*** Source records Section Begins ***
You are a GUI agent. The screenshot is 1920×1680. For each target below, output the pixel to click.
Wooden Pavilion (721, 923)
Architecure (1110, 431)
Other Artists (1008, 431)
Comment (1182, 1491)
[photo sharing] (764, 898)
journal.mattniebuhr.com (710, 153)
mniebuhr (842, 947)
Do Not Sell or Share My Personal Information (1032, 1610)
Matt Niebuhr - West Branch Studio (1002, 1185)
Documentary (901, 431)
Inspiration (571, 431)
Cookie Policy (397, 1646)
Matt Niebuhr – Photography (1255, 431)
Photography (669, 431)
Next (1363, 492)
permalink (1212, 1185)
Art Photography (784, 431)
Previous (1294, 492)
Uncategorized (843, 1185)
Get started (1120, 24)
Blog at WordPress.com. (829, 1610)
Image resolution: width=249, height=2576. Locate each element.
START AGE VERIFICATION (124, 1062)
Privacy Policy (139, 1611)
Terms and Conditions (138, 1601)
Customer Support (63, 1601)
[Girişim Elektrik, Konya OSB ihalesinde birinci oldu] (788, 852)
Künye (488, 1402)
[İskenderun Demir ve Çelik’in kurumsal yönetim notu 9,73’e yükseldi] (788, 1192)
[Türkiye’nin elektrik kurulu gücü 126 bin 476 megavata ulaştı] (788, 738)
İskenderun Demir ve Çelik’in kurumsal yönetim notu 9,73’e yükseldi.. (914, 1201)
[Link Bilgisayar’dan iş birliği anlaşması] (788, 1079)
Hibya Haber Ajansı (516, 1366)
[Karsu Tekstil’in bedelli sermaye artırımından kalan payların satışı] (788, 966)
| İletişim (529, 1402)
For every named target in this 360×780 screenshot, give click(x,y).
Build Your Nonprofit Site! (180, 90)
*** Source records Section Ends ***
* _Activity_: The full listing, retyped exactly, is the expected answer.

* _Exercise solution_:
You are a GUI agent. The screenshot is 1920×1680. For each target below, output the pixel to click.
Wooden Pavilion (721, 923)
Architecure (1110, 431)
Other Artists (1008, 431)
Comment (1182, 1491)
[photo sharing] (764, 898)
journal.mattniebuhr.com (710, 153)
mniebuhr (842, 947)
Do Not Sell or Share My Personal Information (1032, 1610)
Matt Niebuhr - West Branch Studio (1002, 1185)
Documentary (901, 431)
Inspiration (571, 431)
Cookie Policy (397, 1646)
Matt Niebuhr – Photography (1255, 431)
Photography (669, 431)
Next (1363, 492)
permalink (1212, 1185)
Art Photography (784, 431)
Previous (1294, 492)
Uncategorized (843, 1185)
Get started (1120, 24)
Blog at WordPress.com. (829, 1610)
Image resolution: width=249, height=2576. Locate each element.
START AGE VERIFICATION (124, 1062)
Privacy Policy (139, 1611)
Terms and Conditions (138, 1601)
Customer Support (63, 1601)
[Girişim Elektrik, Konya OSB ihalesinde birinci oldu] (788, 852)
Künye (488, 1402)
[İskenderun Demir ve Çelik’in kurumsal yönetim notu 9,73’e yükseldi] (788, 1192)
[Türkiye’nin elektrik kurulu gücü 126 bin 476 megavata ulaştı] (788, 738)
İskenderun Demir ve Çelik’in kurumsal yönetim notu 9,73’e yükseldi.. (914, 1201)
[Link Bilgisayar’dan iş birliği anlaşması] (788, 1079)
Hibya Haber Ajansı (516, 1366)
[Karsu Tekstil’in bedelli sermaye artırımından kalan payların satışı] (788, 966)
| İletişim (529, 1402)
For every named target in this 360×780 screenshot, give click(x,y).
Build Your Nonprofit Site! (180, 90)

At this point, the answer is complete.